* Try it:
Give only a number in reply. It should be how many lines in the records contain the string "Given".

* Source material:
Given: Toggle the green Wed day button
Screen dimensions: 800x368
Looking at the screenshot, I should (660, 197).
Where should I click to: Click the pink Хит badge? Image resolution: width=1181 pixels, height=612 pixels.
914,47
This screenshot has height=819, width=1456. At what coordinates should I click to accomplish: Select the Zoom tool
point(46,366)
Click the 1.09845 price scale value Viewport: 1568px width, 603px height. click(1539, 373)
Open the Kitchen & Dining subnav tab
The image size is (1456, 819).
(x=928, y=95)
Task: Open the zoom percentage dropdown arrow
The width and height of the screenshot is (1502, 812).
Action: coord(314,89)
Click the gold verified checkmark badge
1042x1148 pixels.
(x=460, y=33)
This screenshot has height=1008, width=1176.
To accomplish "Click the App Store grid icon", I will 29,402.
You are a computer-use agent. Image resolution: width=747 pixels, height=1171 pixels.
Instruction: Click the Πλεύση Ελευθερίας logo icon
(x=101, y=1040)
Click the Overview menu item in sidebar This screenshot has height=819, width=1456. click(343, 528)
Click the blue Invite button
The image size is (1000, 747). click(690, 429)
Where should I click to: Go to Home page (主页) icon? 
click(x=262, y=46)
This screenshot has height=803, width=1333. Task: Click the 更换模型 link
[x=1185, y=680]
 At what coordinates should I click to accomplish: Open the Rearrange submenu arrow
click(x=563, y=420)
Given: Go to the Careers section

* Response:
2